*ABOUT THIS EXERCISE*: What is needed is an exact repeat of the lines from the one holding "Task: Click the insert link icon" through the final line of the data, with no pictures.

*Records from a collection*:
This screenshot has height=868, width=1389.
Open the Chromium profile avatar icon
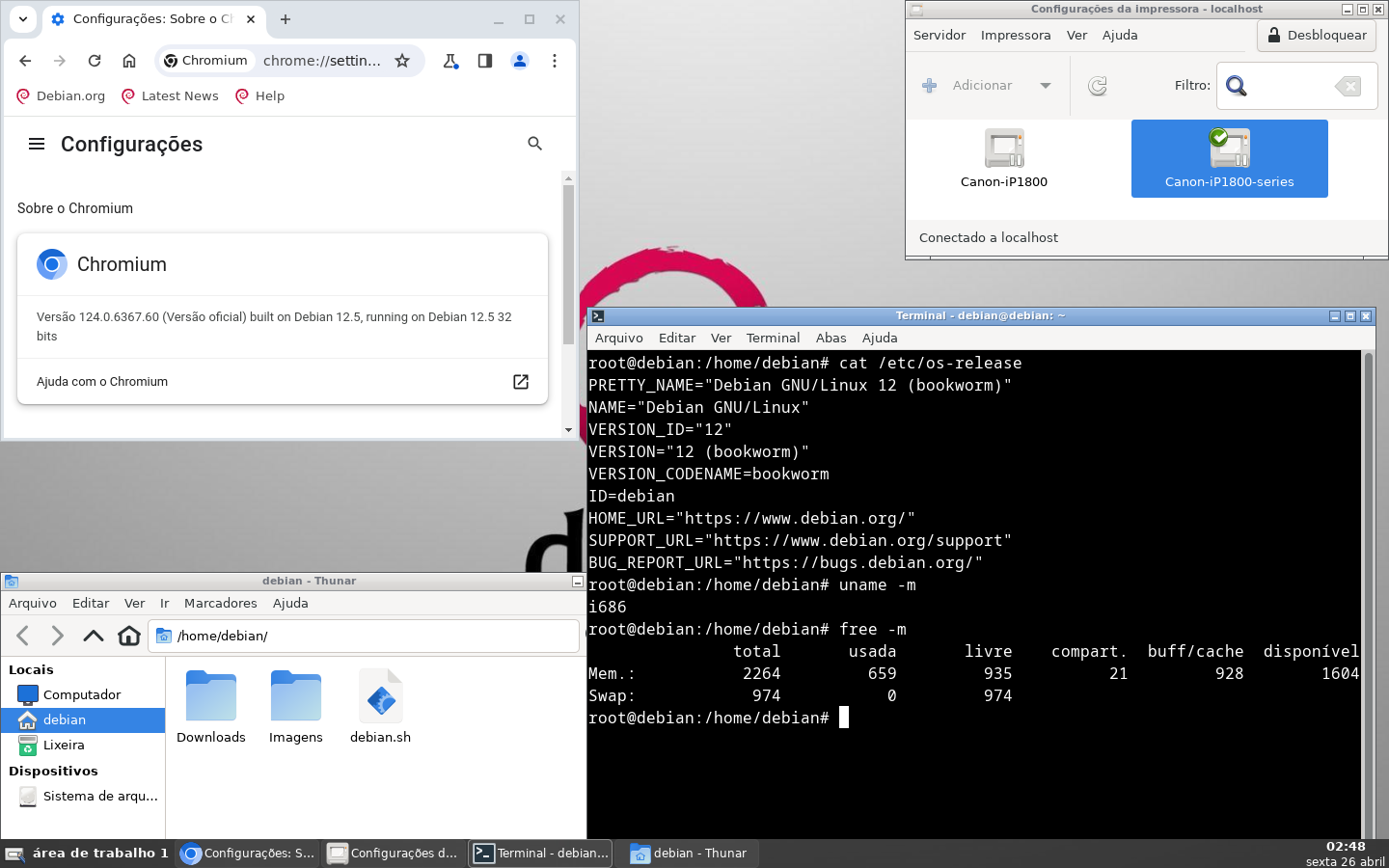click(x=520, y=61)
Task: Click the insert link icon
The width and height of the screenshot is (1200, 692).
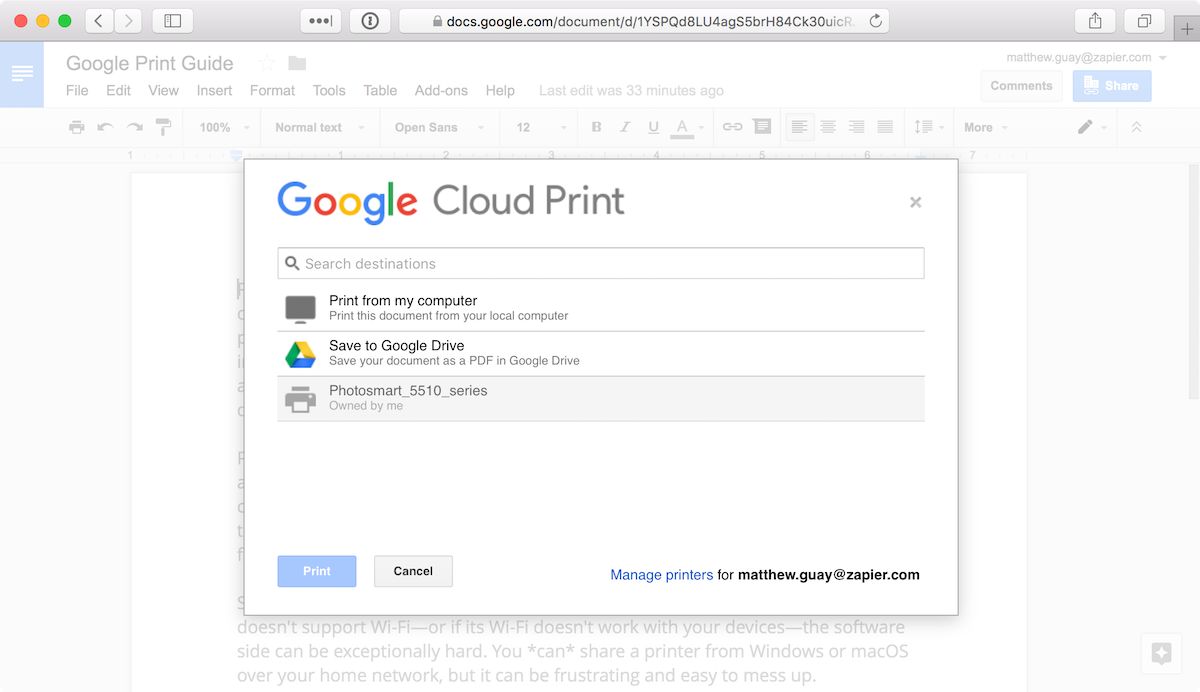Action: tap(732, 127)
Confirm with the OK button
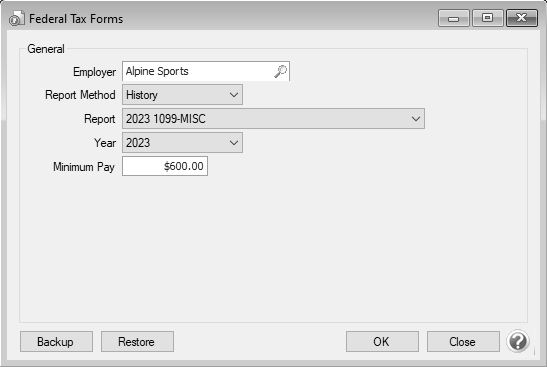The width and height of the screenshot is (547, 367). (x=382, y=342)
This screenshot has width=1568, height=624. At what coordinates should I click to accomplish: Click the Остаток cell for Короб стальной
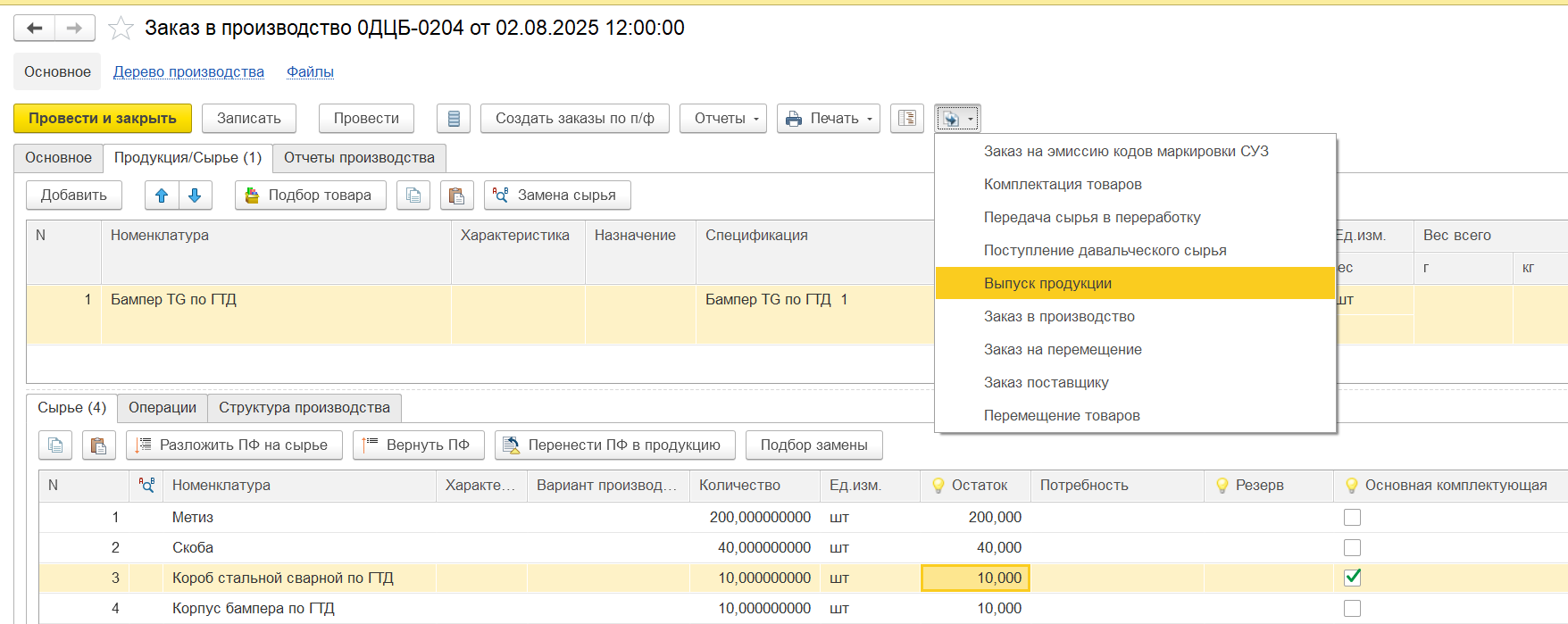(975, 578)
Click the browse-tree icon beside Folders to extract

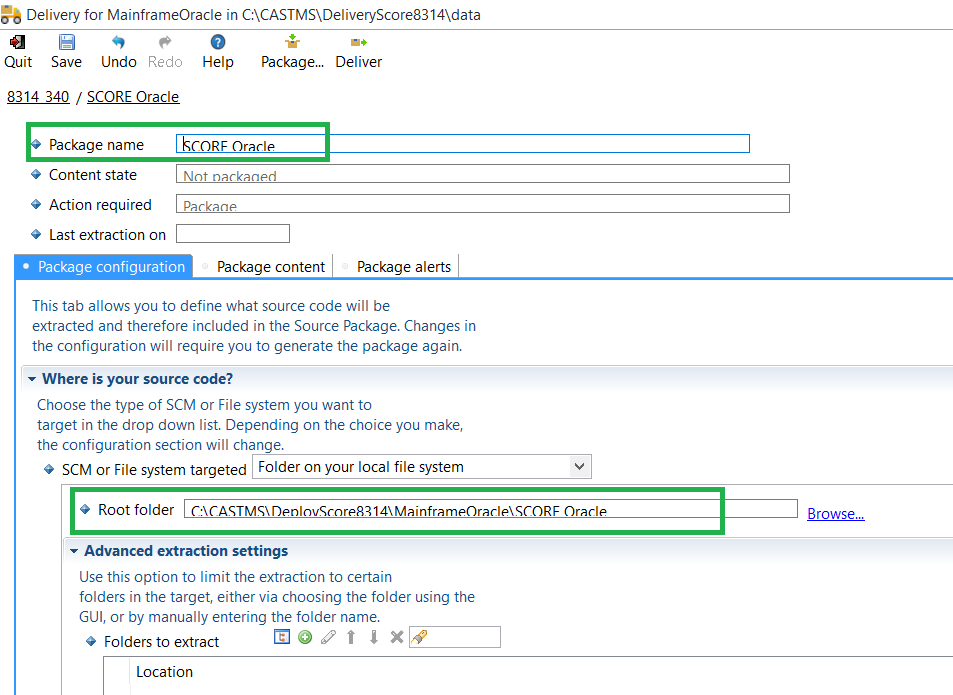[282, 637]
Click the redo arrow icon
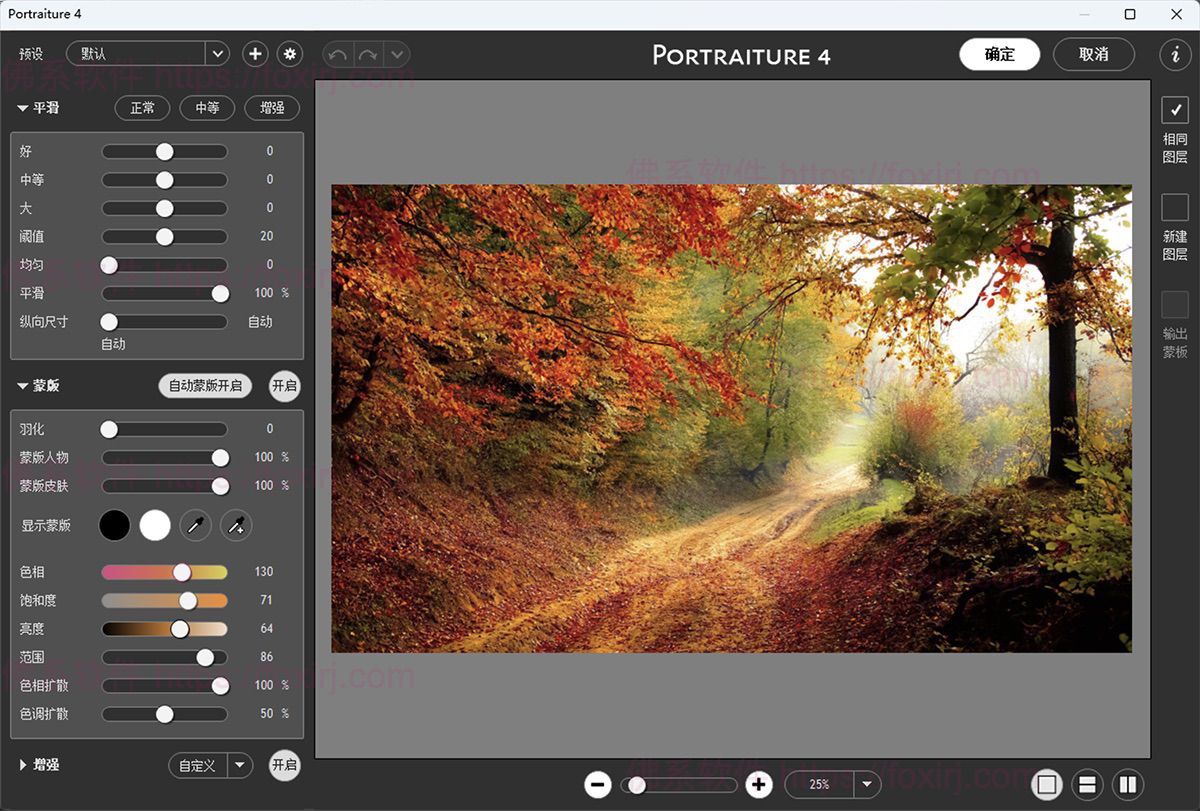 click(368, 54)
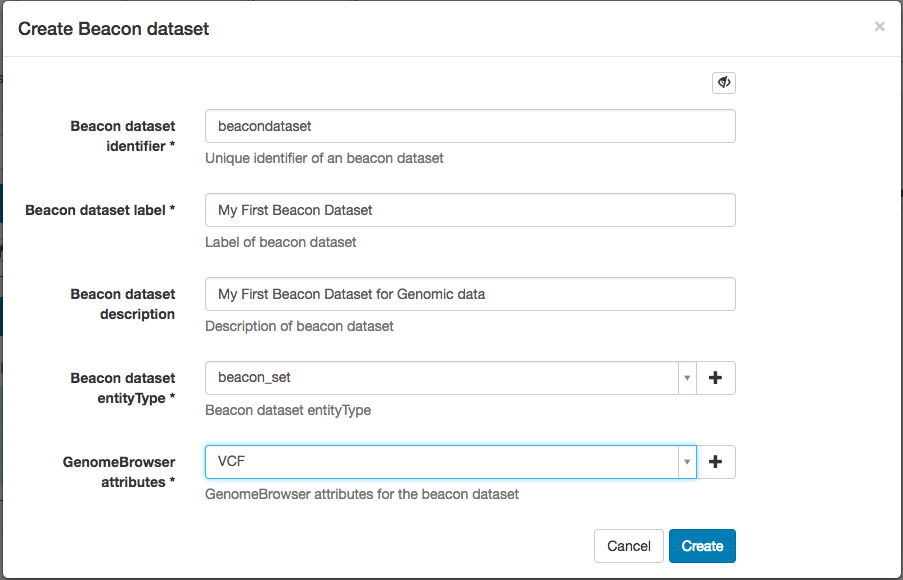This screenshot has height=580, width=903.
Task: Click the Beacon dataset label field
Action: pos(470,210)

*ANSWER AREA*:
Task: Click the insert link icon
The width and height of the screenshot is (1200, 692).
Action: tap(732, 127)
Confirm with the OK button
The width and height of the screenshot is (547, 367). (x=382, y=342)
This screenshot has width=1568, height=624. At what coordinates should I click to accomplish: Click the Остаток cell for Короб стальной
(975, 578)
Click the browse-tree icon beside Folders to extract

[282, 637]
Click the redo arrow icon
 click(368, 54)
This screenshot has height=580, width=903.
Task: Click the Beacon dataset label field
Action: pos(470,210)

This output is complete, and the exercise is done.